* _TASK STATEMENT_
Leave out every picture and set down, exactly, the lines below from the one holding "Task: Click the share icon button" up to and including the one holding "is (834, 871).".

* _ENTRIES SUPPLIED_
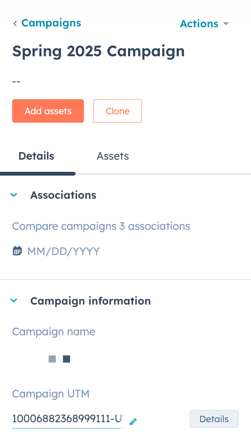Click the Add assets button

coord(48,111)
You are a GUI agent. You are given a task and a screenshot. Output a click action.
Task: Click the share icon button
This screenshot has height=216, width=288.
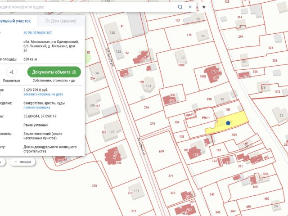pyautogui.click(x=11, y=72)
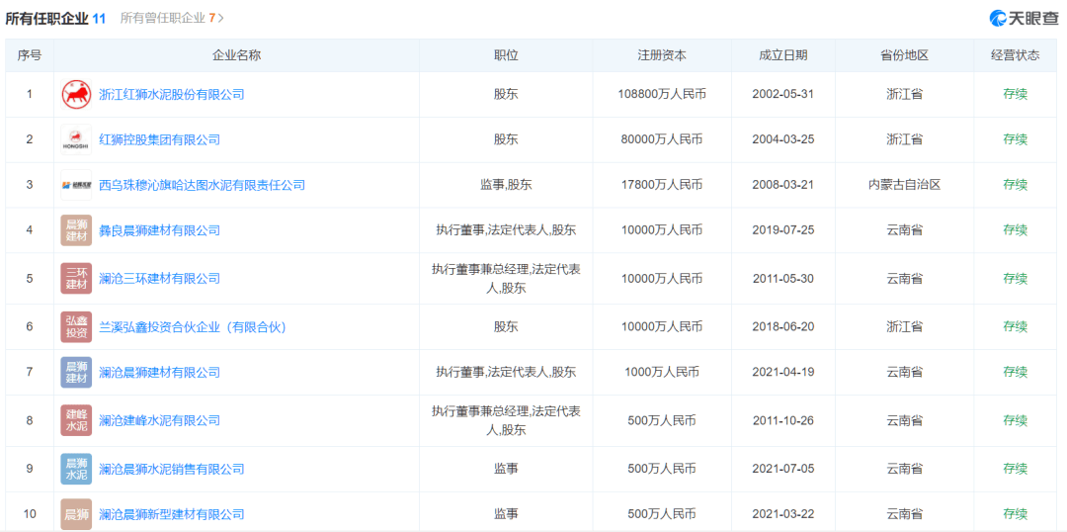Click the blue 晨狮水泥 company icon
The image size is (1067, 532).
click(x=76, y=469)
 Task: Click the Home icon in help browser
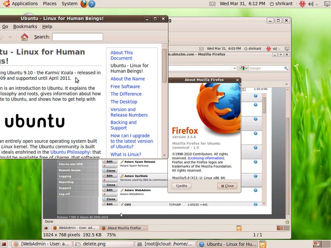24,37
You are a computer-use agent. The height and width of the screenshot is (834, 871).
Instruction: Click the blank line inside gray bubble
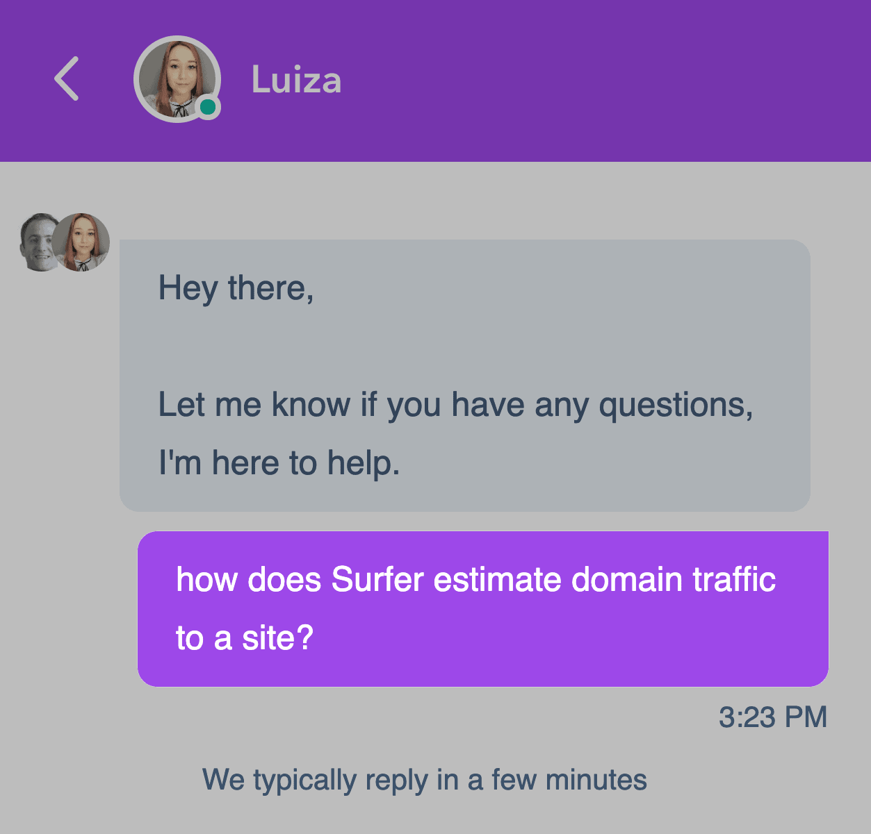pos(465,346)
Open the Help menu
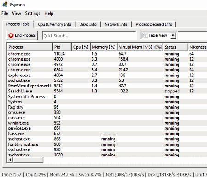 coord(49,13)
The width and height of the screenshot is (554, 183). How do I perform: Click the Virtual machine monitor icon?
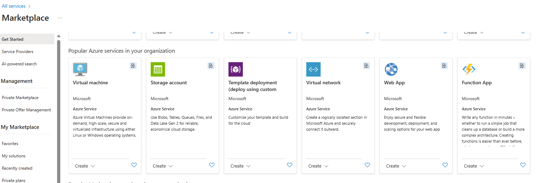click(x=80, y=69)
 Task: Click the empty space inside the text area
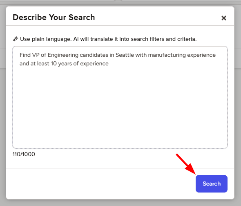[x=120, y=107]
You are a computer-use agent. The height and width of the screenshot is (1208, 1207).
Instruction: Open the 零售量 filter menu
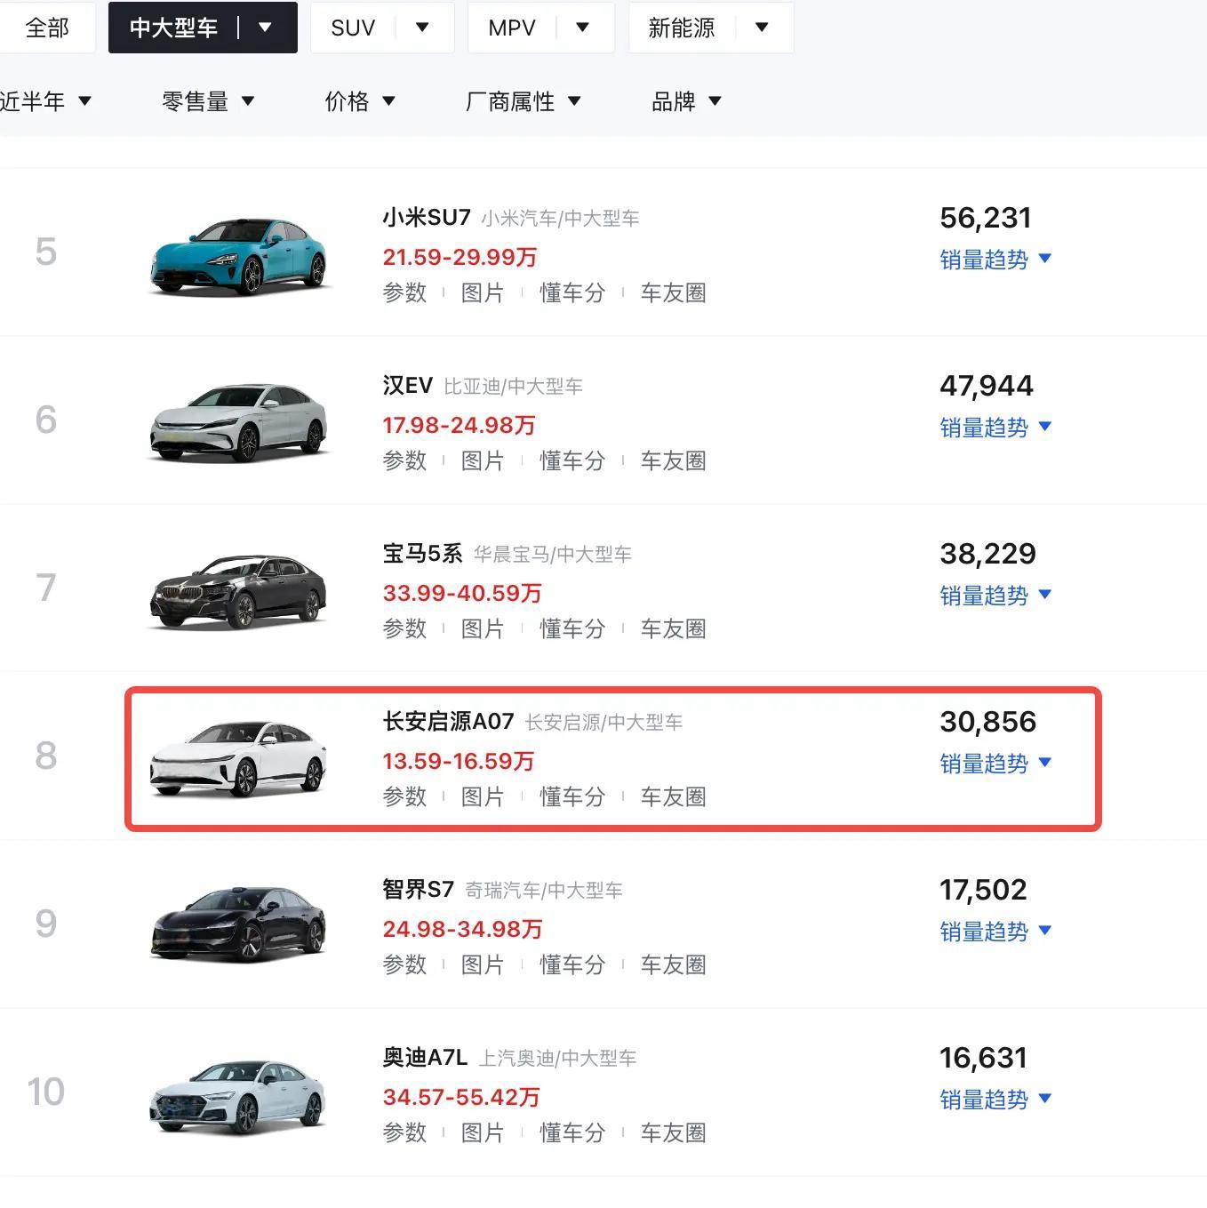click(208, 101)
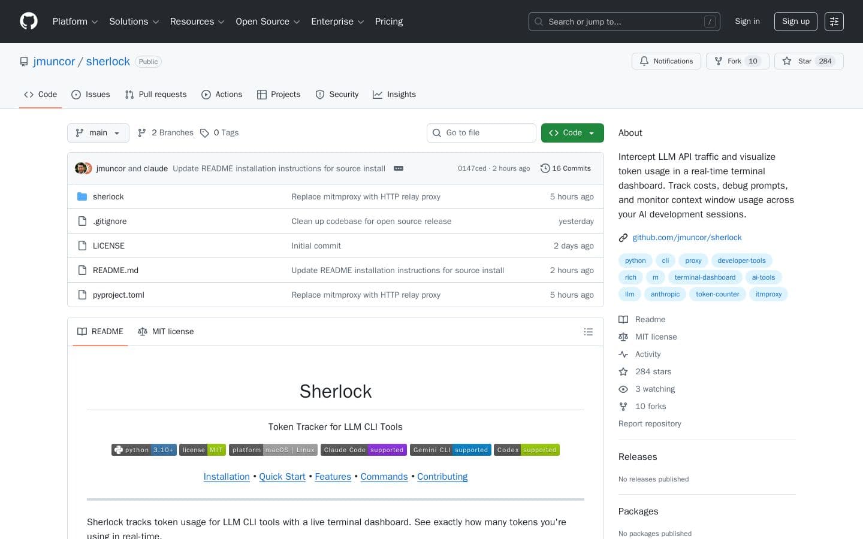The image size is (863, 539).
Task: Click the link chain icon before the repository URL
Action: [623, 238]
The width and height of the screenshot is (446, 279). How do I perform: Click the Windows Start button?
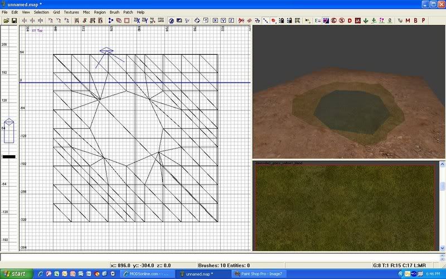[x=14, y=274]
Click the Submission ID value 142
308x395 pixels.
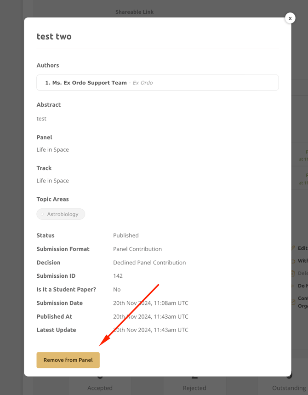[x=118, y=276]
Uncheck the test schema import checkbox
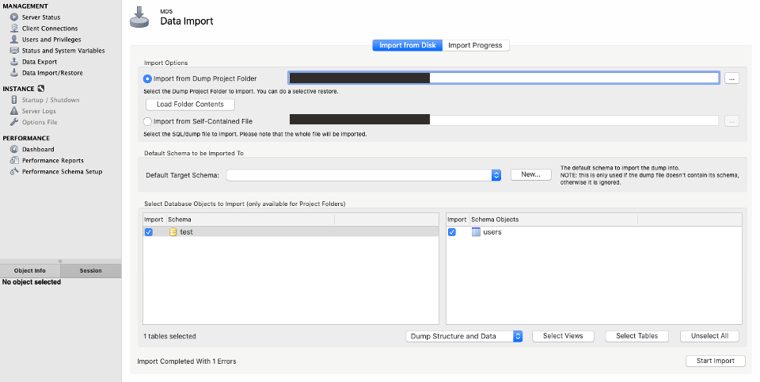Screen dimensions: 760x382 (149, 232)
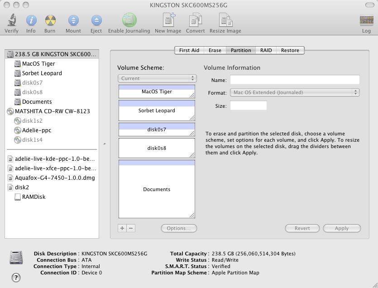Viewport: 378px width, 288px height.
Task: Open disk Info from toolbar
Action: tap(31, 21)
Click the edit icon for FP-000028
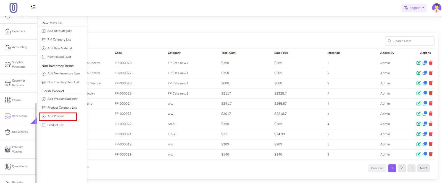 (x=418, y=63)
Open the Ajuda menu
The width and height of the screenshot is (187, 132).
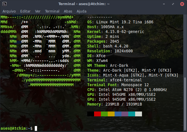click(82, 11)
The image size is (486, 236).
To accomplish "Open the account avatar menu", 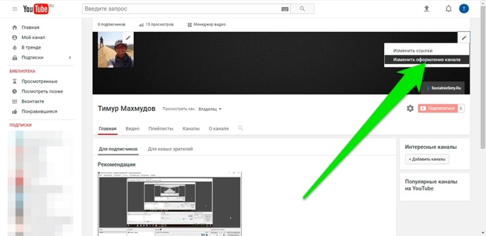I will pos(464,9).
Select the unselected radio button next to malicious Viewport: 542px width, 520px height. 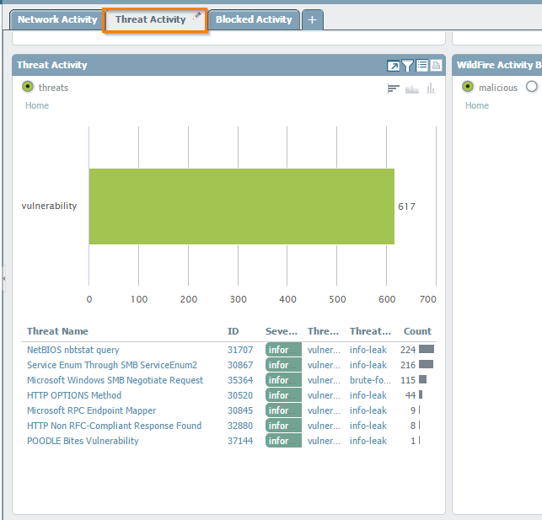pyautogui.click(x=531, y=87)
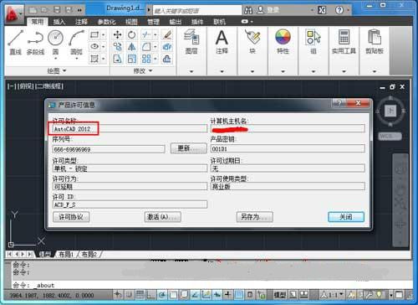Viewport: 418px width, 305px height.
Task: Expand the Draw panel dropdown
Action: 57,71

* _FINISHED TASK_
Task: Click the share icon button
This screenshot has height=216, width=288.
pyautogui.click(x=11, y=72)
Click the blue 晨狮水泥 company icon
The image size is (1067, 532).
click(x=76, y=469)
 Task: Click the Home icon in help browser
24,37
You are a computer-use agent. The height and width of the screenshot is (834, 871).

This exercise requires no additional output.